Top of Material provided

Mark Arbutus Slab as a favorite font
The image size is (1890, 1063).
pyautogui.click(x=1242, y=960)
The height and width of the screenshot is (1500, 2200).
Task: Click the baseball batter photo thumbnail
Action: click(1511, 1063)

Bottom of Material provided

### Assignment
Every line of the material is to be transcribed exactly.

### Solution to this task
Mark Arbutus Slab as a favorite font
The image size is (1890, 1063).
pyautogui.click(x=1242, y=960)
The height and width of the screenshot is (1500, 2200).
Task: Click the baseball batter photo thumbnail
Action: click(1511, 1063)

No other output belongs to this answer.